====== LISTING ======

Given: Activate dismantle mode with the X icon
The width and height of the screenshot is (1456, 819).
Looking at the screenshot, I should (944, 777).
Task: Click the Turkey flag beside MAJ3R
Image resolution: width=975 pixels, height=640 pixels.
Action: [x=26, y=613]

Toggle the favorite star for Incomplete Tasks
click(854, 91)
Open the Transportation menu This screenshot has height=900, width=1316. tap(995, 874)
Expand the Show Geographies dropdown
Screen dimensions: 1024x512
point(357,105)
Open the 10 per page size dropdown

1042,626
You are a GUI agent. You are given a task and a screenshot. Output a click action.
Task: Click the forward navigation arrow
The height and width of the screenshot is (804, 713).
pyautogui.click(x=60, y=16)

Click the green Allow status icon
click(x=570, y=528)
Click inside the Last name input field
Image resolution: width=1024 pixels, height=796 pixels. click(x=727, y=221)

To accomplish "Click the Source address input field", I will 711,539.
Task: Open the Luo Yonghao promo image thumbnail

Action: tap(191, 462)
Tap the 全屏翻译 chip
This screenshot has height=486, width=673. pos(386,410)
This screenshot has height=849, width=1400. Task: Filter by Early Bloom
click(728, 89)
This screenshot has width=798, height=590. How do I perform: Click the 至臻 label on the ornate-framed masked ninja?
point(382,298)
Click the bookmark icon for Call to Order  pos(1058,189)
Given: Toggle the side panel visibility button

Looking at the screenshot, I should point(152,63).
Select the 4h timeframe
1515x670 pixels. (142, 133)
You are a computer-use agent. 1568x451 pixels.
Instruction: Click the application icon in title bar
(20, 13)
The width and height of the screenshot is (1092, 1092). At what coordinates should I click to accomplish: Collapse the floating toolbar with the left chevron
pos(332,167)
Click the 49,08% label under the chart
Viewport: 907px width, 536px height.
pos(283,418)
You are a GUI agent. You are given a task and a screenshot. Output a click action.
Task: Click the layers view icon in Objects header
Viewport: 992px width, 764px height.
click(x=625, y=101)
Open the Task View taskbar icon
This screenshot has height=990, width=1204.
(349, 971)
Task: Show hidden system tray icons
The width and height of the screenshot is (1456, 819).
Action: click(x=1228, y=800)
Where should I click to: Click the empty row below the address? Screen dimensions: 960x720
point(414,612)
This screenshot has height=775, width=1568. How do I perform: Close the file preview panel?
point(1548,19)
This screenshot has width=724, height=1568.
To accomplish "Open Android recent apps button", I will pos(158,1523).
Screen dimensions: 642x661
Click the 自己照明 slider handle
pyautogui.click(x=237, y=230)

======

» YOUR TASK
Lay out the material as a JSON list of strings, one string per line and no blank lines, from the line with "Task: Show hidden system tray icons" up to and including the last line of the material.

» EXPECTED ANSWER
[
  "Task: Show hidden system tray icons",
  "The width and height of the screenshot is (1456, 819).",
  "Action: click(x=1228, y=800)",
  "Where should I click to: Click the empty row below the address? Screen dimensions: 960x720",
  "point(414,612)",
  "This screenshot has height=775, width=1568. How do I perform: Close the file preview panel?",
  "point(1548,19)",
  "This screenshot has width=724, height=1568.",
  "To accomplish \"Open Android recent apps button\", I will pos(158,1523).",
  "Screen dimensions: 642x661",
  "Click the 自己照明 slider handle",
  "pyautogui.click(x=237, y=230)"
]